Rechtspraak
Rechtbank Overijssel (Locatie Zwolle), 3 juni 2020
ECLI:NL:RBOVE:2020:1975
Feiten
Werknemer is op 15 december 2008 in dienst getreden bij Wabtec Netherlands B.V. (hierna: Wabtec). Werknemer vervulde als laatst de functie van Lead Technical Support. Op 5 april 2019 heeft werkgever aan werknemer een brief gestuurd met daarin een duidelijke uiteenzetting over wat zijn rol is, welk gedrag van hem verwacht wordt en hoe hij dient te functioneren. Daaruit volgt onder meer dat hij bereid moet zijn om over de hele wereld te worden ingezet, dat hij alle rapporten op een wekelijkse basis moet inleveren en zijn leidinggevende en managers op de hoogte moet houden van de voortgang tijdens een project. In de periode van 16 tot en met 24 september is werknemer arbeidsongeschikt. In het consultrapport van de bedrijfsarts d.d. 23 september 2019, is vermeld: ‘Betrokkene is vanaf 24 september 2019 niet langer arbeidsongeschikt. Hij is echter niet inzetbaar in landen die als risico land beschouwd kunnen worden; alle andere landen zijn geen probleem. Geadviseerd wordt om samen met werknemer een lijst op te stellen met landen die voor hem als veilig ervaren worden en die lijst op te nemen in zijn personeelsdossier.’ Wabtec verzoekt de arbeidsovereenkomst met werknemer te ontbinden op de d-grond, c-grond, g-grond of i-grond.
Oordeel
D-grond
Werkgever heeft geen verslagen van functioneringsgesprekken overgelegd en desgevraagd blijken die er ook niet te zijn. Hoewel werknemer en zijn leidinggevende uitvoerig hebben gesproken over de lijst met taken, verantwoordelijkheden, verwachtingen en projecten, kan de kantonrechter uit hetgeen de leidinggevende tijdens de mondelinge behandeling over dat gesprek heeft gezegd, geenszins de conclusie trekken dat toen expliciet aan werknemer te kennen is gegeven dat hij op bepaalde punten onvoldoende functioneerde en dat hij op die specifieke punten bepaalde verbetering moest laten zien. De kantonrechter beoordeelt dat als onvoldoende en kan daaruit niet de conclusie trekken dat de werkgever de werknemer tijdig en op adequate wijze van zijn ongeschiktheid in kennis heeft gesteld, noch dat zij hem in voldoende mate in de gelegenheid heeft gesteld om zijn functioneren te verbeteren.
C-grond
Volgens de kantonrechter is het verzoek op de c-grond niet toewijsbaar.

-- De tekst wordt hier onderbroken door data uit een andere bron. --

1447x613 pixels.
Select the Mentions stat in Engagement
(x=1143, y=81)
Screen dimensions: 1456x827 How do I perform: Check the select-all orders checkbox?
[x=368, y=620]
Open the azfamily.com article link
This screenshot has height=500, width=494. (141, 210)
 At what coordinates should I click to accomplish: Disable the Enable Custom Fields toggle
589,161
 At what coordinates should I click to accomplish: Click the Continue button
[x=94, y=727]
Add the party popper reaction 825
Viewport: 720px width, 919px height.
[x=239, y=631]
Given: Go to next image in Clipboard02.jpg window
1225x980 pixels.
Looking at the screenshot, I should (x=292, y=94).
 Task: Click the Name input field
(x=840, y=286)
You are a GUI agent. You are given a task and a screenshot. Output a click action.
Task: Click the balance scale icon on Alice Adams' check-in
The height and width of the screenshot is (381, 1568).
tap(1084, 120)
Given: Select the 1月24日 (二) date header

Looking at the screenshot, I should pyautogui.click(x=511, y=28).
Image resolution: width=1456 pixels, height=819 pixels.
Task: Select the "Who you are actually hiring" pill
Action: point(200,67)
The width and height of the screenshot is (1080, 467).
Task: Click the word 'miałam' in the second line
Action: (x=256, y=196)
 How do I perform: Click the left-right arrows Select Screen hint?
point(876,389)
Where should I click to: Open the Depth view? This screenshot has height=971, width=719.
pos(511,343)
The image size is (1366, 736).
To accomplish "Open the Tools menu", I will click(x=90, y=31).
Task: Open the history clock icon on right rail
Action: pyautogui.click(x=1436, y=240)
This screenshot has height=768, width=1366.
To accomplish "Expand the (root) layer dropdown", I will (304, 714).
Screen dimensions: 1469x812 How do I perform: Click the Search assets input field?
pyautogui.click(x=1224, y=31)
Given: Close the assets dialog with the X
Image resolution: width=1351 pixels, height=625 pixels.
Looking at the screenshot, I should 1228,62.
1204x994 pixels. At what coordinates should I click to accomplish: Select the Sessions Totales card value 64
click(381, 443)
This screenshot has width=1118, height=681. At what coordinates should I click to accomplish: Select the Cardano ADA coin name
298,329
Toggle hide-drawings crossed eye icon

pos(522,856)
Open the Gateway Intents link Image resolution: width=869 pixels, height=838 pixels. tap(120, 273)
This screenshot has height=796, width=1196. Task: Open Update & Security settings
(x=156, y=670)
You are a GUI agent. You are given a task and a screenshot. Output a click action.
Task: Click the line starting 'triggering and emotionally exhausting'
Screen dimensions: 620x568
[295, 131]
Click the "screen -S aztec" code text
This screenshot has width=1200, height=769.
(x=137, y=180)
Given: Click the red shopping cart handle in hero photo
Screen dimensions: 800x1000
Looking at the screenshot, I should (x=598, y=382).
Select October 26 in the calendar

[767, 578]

Wabtec heeft geen deskundigenverklaring overgelegd. De kantonrechter volgt Wabtec niet in haar stelling dat een deskundigenverklaring in redelijkheid niet kan worden gevergd.
G-grond
De communicatie met betrekking tot het opstellen van de lijst met landen waar werknemer nog werkzaamheden kan verrichten in verband met zijn medische toestand, heeft aan beide kanten te wensen overgelaten. Uit onvrede en ongeduld heeft Wabtec hierop besloten om werknemer een beëindigingsovereenkomst aan te bieden. Hierdoor raakte de arbeidsverhouding door toedoen van Wabtec verder verstoord. Toch staat het voor kantonrechter geenszins vast dat hier sprake is van een duurzaam verstoorde arbeidsverhouding. Met inachtneming van het advies van de bedrijfsarts en in goed overleg onderling – zo nodig onder leiding van een onafhankelijke gesprekbegeleider – hadden Wabtec en werknemer tot afspraken kunnen komen.
I-grond
Naar het oordeel van de kantonrechter is ook het verzoek op de i-grond niet toewijsbaar. Van Wabtec kán niet alleen gevergd worden, maar móet ook gevergd worden om de arbeidsovereenkomst te laten voortduren.